Reading text:
Did reading about the case of Steven Spencer make you nervous?
Spencer is a 27-year-old man who lives in Sydney. In recent weeks, it’s been reported that Spencer became the seventh person globally to contract HIV while taking PrEP.
A lot of the headlines surrounding the disclosure of this diagnosis focused on it being an example of PrEP ‘failure’ – an example of PrEP not providing the protection that it is supposed to give. PrEP is a pre-exposure medication that is designed to prevent people from acquiring HIV.
Steven Spencer tested positive for HIV in December 2018. He was well-informed about how to use PrEP – he’d been taking it for five years. Spencer had been using the ‘on-demand’ method of taking PrEP. This is a method that has been endorsed and recommended by health experts – it means that you don’t have to take PrEP every day, you just need to take it before and after your sexual encounters where you feel that there’s a risk of transmission of the virus.

Work request: In the text about Steven Spencer, how long had he been taking PrEP when he tested positive for HIV?

Available data:
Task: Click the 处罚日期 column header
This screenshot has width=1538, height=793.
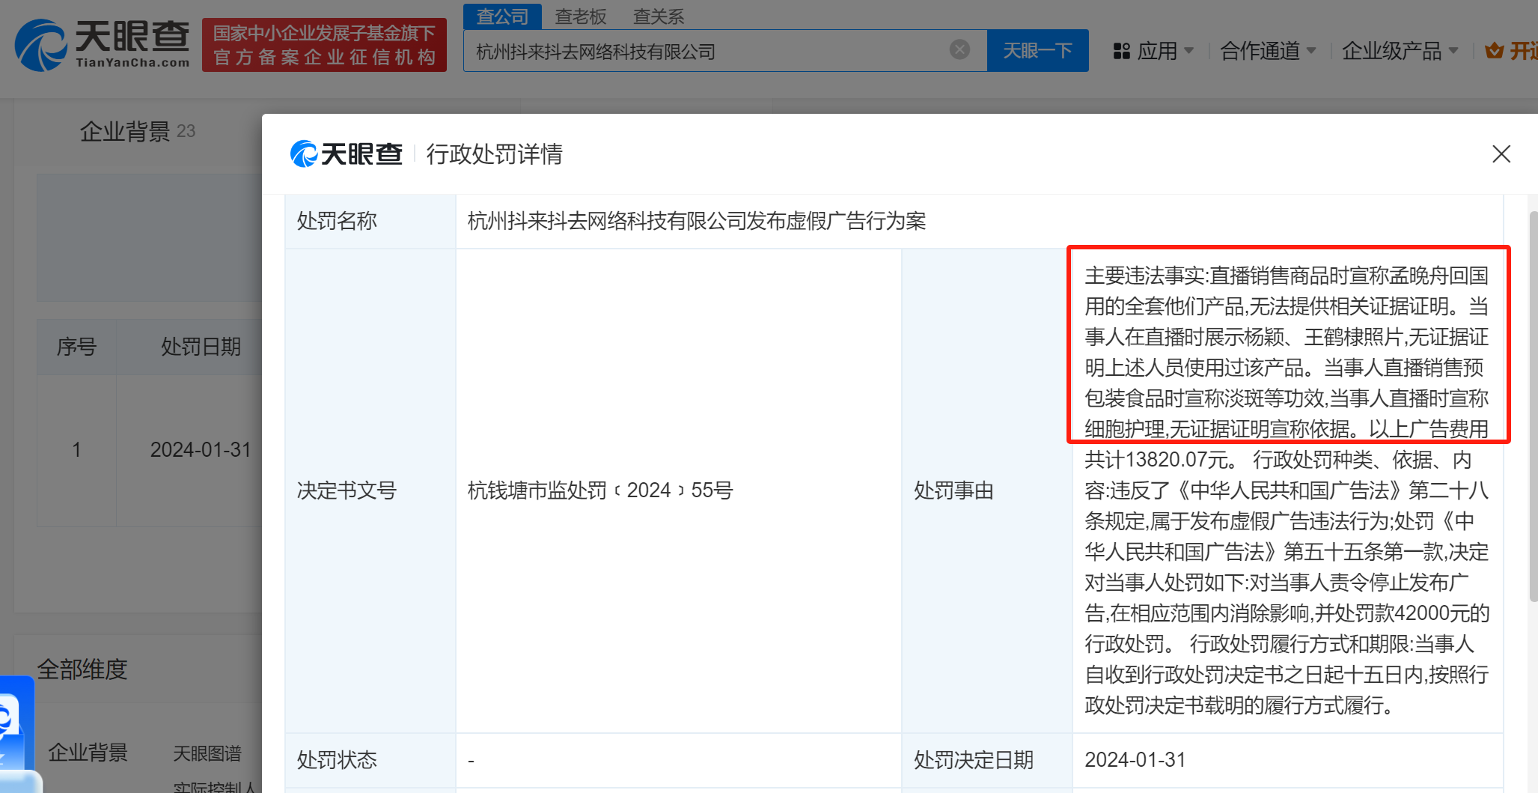Action: coord(201,347)
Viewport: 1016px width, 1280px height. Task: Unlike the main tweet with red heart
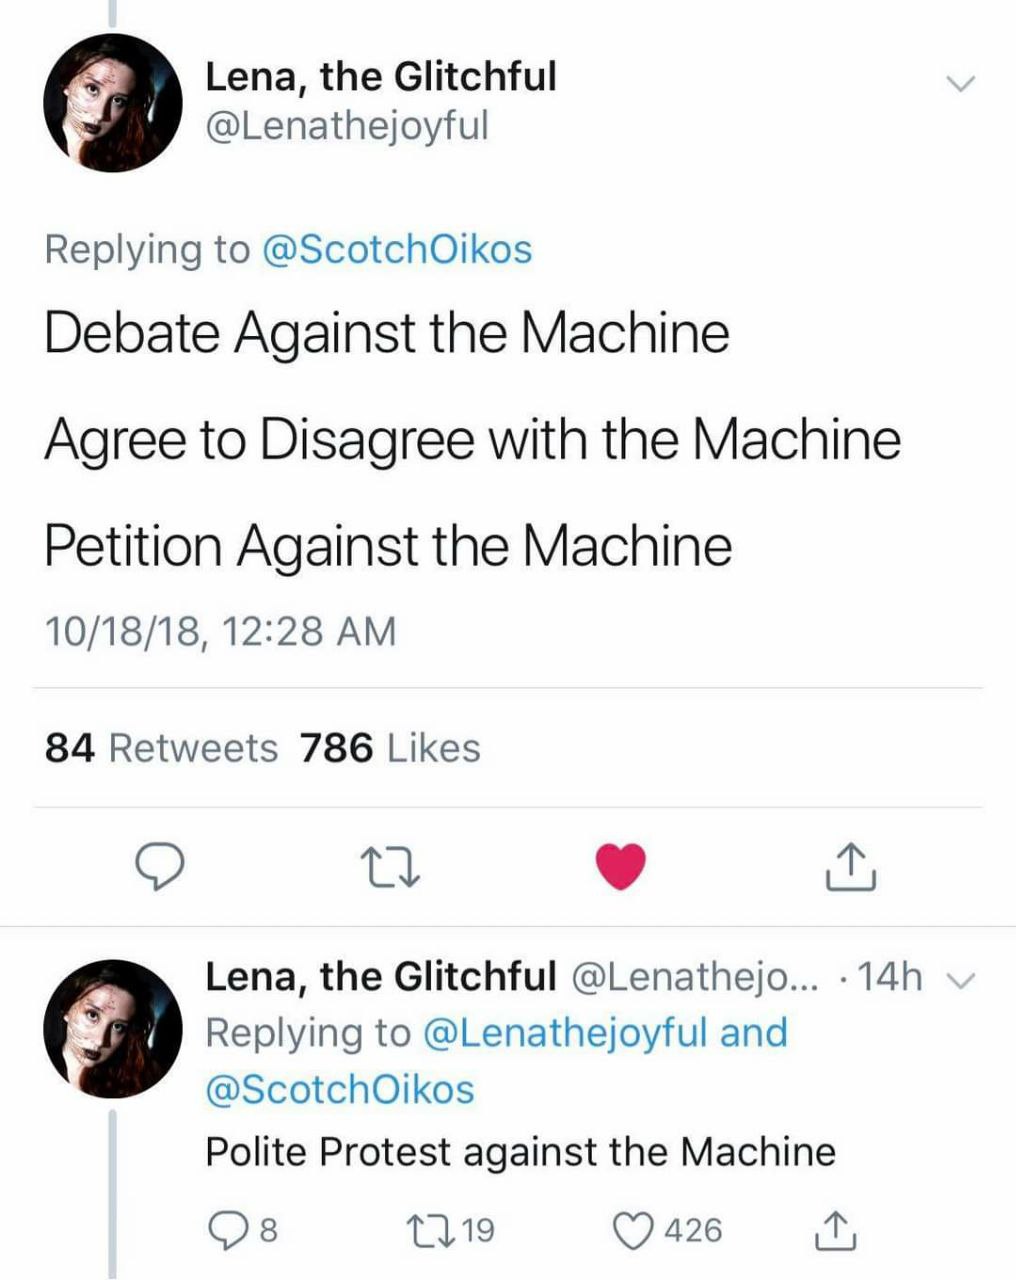pos(621,866)
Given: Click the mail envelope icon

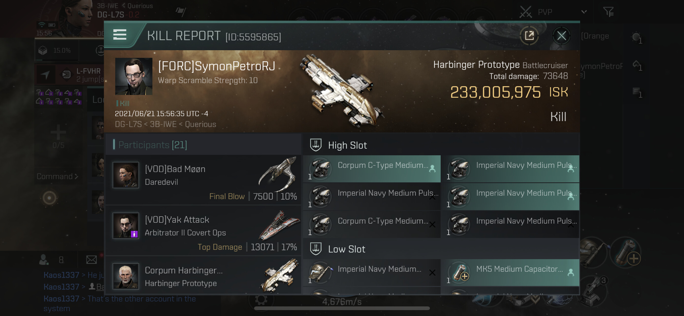Looking at the screenshot, I should (x=91, y=259).
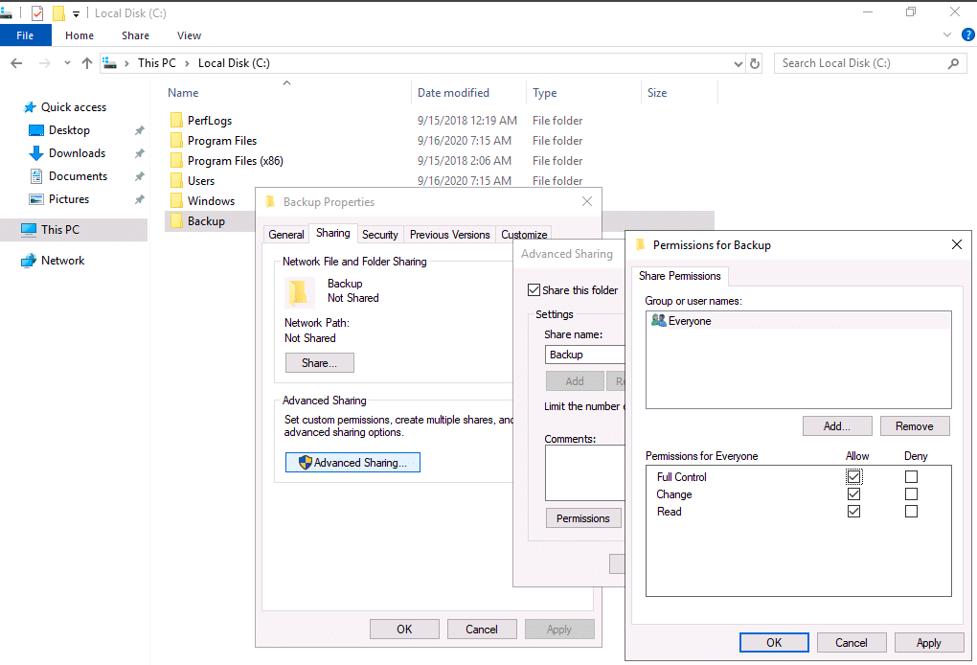
Task: Uncheck Allow for Full Control
Action: click(853, 477)
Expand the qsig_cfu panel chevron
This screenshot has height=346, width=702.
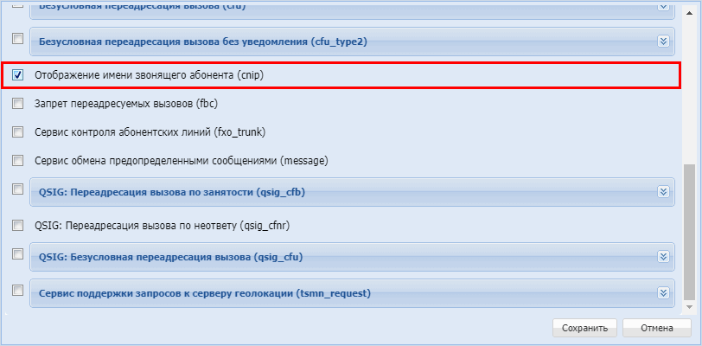click(x=663, y=257)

Task solution: Five years.